Online Multi-label Streaming Feature Selection with Label Correlation
Dianlong You,Yang Wang,Jiawei Xiao,Yaojin Lin,Maosheng Pan,Zhen Chen,Limin Shen,Xindong Wu
DOI: https://doi.org/10.1109/tkde.2021.3113514
IF: 9.235
2021-01-01
IEEE Transactions on Knowledge and Data Engineering
Abstract:Multi-label streaming feature selection has attracted extensive attention in diverse big data applications. However, most existing works focused on the scenarios where labels are independent, while ignoring the real scenarios that they may be interdependent and correlated with each other. This paper aims to fill this gap by developing a novel online multi-label streaming feature selection scheme by taking into account the existence of label correlation, known as (OMSFSLC). In our design, we first calculate the correlation degree between labels to obtain the label weight. Then, we integrate the mutual information and the label weight to evaluate the correlation between features and labels.

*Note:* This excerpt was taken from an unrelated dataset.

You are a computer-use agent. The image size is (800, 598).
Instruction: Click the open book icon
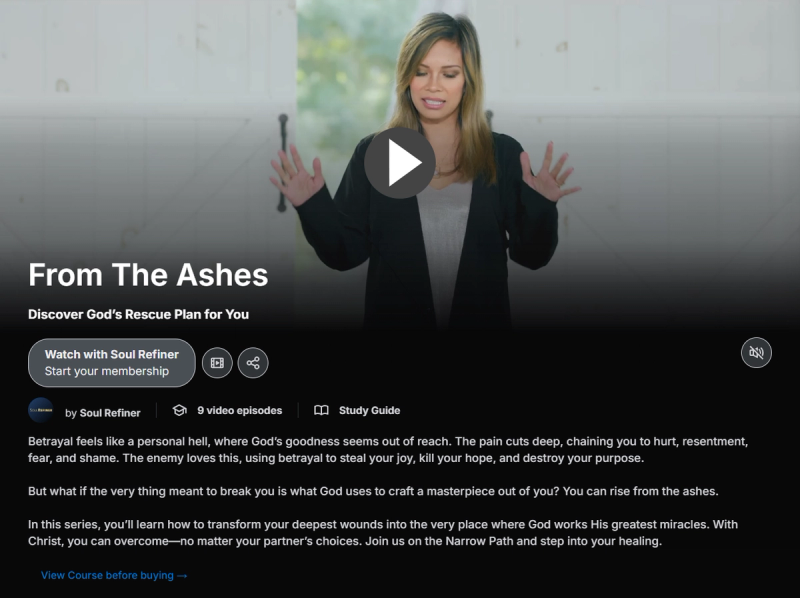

In particular, it consists of three stages: 1) online significance analysis, which can determine the significant features via the correlation degree between the newly arriving features and labels; 2) online relevance analysis, which can obtain relevant features via the mutual information; and 3) online redundancy analysis, which can filter the redundant features for removal via pairwise comparison. We implement our solution and conduct extensive experiments on benchmark datasets for performance evaluations. The experimental results exhibit that OMSFSLC significantly outperforms the state-of-the-art methods in terms of effectiveness and efficiency.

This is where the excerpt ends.